その言葉に反論はないのか春鈴はただ黙るだけになった。
これではいけない。どうしようかと思っていると何やら辺りが急に騒がしくなった。よく見れば、途中で思思と代わり、ここまで連れて来てくれた宮女はいつの間にか居なくなっていた。
その者が知らせたか?
そう思いつつ、志遠は口にする。
「どうした?」
「波妃様が慌てているのかもしれません」
何故だ? と志遠は問いはしなかった。
春鈴が落ち着いて話していたからだ。
そっちの方が興味がある。
「お前はそうじゃないようだな?」
「はい、私はこれからどうなるのでしょうか?」
「どうもしない。それで何か効果があったのか?」
「知りません。私は志遠様の言う通り、人の願望のままに絵を描くだけでございます。
「それはお前にとって褒美だな。それが悪いかどうかはそれが呪いになるかどうかだろう?」
「呪いではありません! おまじないです!」
「まじないとは? どういう事だ?」
「それは……」
春鈴は初めてちらっと部屋の外を見たが誰も来ないことを確認すると言った。
「この絵の最初は波妃様に当てた物でした。あの満月の下での事を覚えておいでですか? 浮光様の所に陛下が来られ、その翌日でしょうか、体調が良くないと波妃様は寝込んでしまい、何か心が晴れる物をと絵を描いたのでございます。それがどこの誰かの口から流れ、見る見るそれは密かに広がり、『願望絵』と呼ばれていたかは定かではありませんが、何か描いてくれと言われるようになり、波妃様に言われた時だけ描くようにしていました。それがあの日、湖妃様がご懐妊されたと知るや、波妃様はそれはもう見るからに崩れ落ちたかのように体調がよろしくなくなって、このままではいけないとどうにかそのお心を保ってもらう為、夢を見ていただくことにしたのです。だからこうした物になったのです。でも、それはこんな物ではなかった。なのにまた誰かが言ったのでしょう。
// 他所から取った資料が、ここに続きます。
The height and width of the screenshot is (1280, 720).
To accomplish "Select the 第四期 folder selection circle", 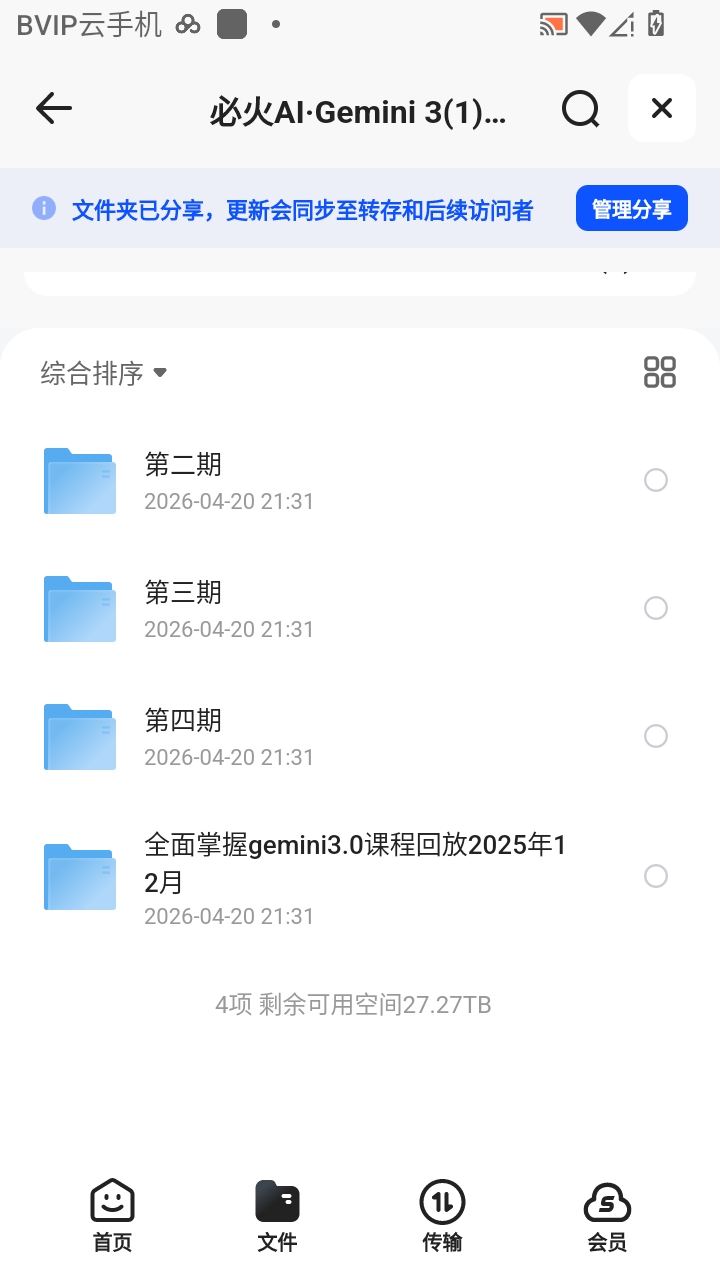I will pyautogui.click(x=656, y=735).
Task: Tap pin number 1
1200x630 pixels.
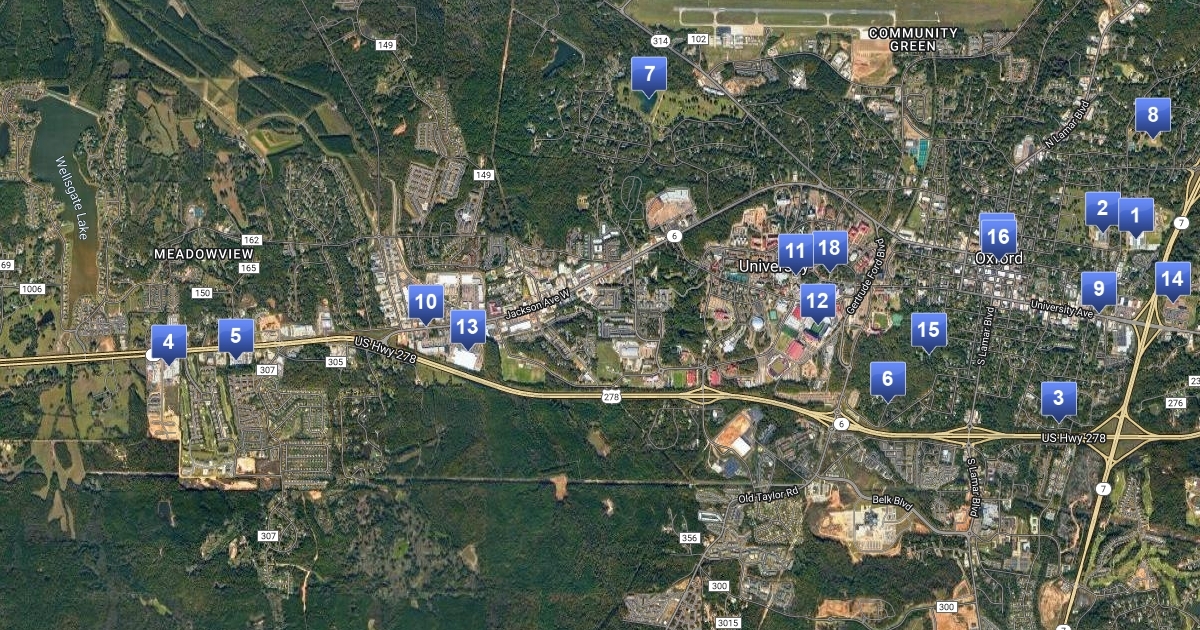Action: point(1136,215)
波妃様に差し上げてすぐは何も起こらなかったのに、数日後には他の宮の妃から依頼のような形でお話を頂きました。そして、私はそうです。志遠様の言う通り、とうとう餌で釣られてしまいました!」
今にも泣きそうに春鈴は声だけでなく顔でもそうさせ訴え掛けて来る。
「この部屋はどうした?」
「それは……元々ここは私の部屋でしたが、見る見るこのようになりました。汚いですか? 少しは片付ける意識をしているのですが……」
「この硯やらは?」
「波妃様が全て用意して下さいました。良かれと思って、次々と。いろいろしてくださいますので助かっております」
「そうか……」
少し考えてから志遠は口にした。
「どれくらい来ていなかったか分かるか?」
「はい?」
「私の所に食べ物をもらいに来なくなっていたから何かあったかとは思っていたが」
「それは次第に描いてくれと言われる数が増え、そういう時間さえ必要で、志遠様の所に行かなくても上等の物は手に入るようになっていたので……」
「それに毒があるとかは考えない浅はかさ……」
「え? 毒が入ってるのがあったんですか?! 全然気になりませんでしたけど……」
「例えばの話だ」
「何だ~そうか~良かった~」
いや、全然良くないのだが。
はぁ、食べ物と引き換えに描くなどバカか?! と怒ってやりたいが止めておこう。
それより気になる事が出来てしまった。
「波妃には何も言わなくて良い。呪いだったら、どうにかしなくてはいけないがまじないでは人を幸福にさせる力を切ってしまうことになる。それはこちらも避けたい。不幸にならないなら良い。だが、これ以上、それを描くことは禁ずる。陛下にも言わなくては」
「え?!」
「当たり前だろう。それを言っても何が変わるのやらだが」
「陛下には黙っていてください」
「それは出来ない。変な事があったら言うようにと言われている」
「そんなぁ……」
「大丈夫だ、何かあったら私がお前をもらうから」
「え?」
「な?!」
何故、九垓までそんな反応を? 志遠は全然解していなかった。
だが、少し経ち分かった。
「ああ……もらうと言っても永庭宮の宮女としてだぞ? そろそろあの宮にもそう言った者が必要だからな……」
「誰かが入られるのですか?」
「いや……体裁を取り繕う為だ」
ほっとしたようなぽかんとしたような表情をする春鈴を置いてけぼりにして、志遠と九垓はそこを一旦去る事にした。
支度を整えやって来た波妃に出会いたくなかった。
きっと鶯妃よりも厄介を持ち込むに違いない。
あれはまだ人に飢えている。
「さて……」
どうやって陛下をねじ伏せるかはもう大体考えてある。
それよりも事実として確認しなくてはいけない事が出来た。
九垓は気付いているだろうか。
願望絵を描く春鈴の部屋には一切の文字がなかったことを。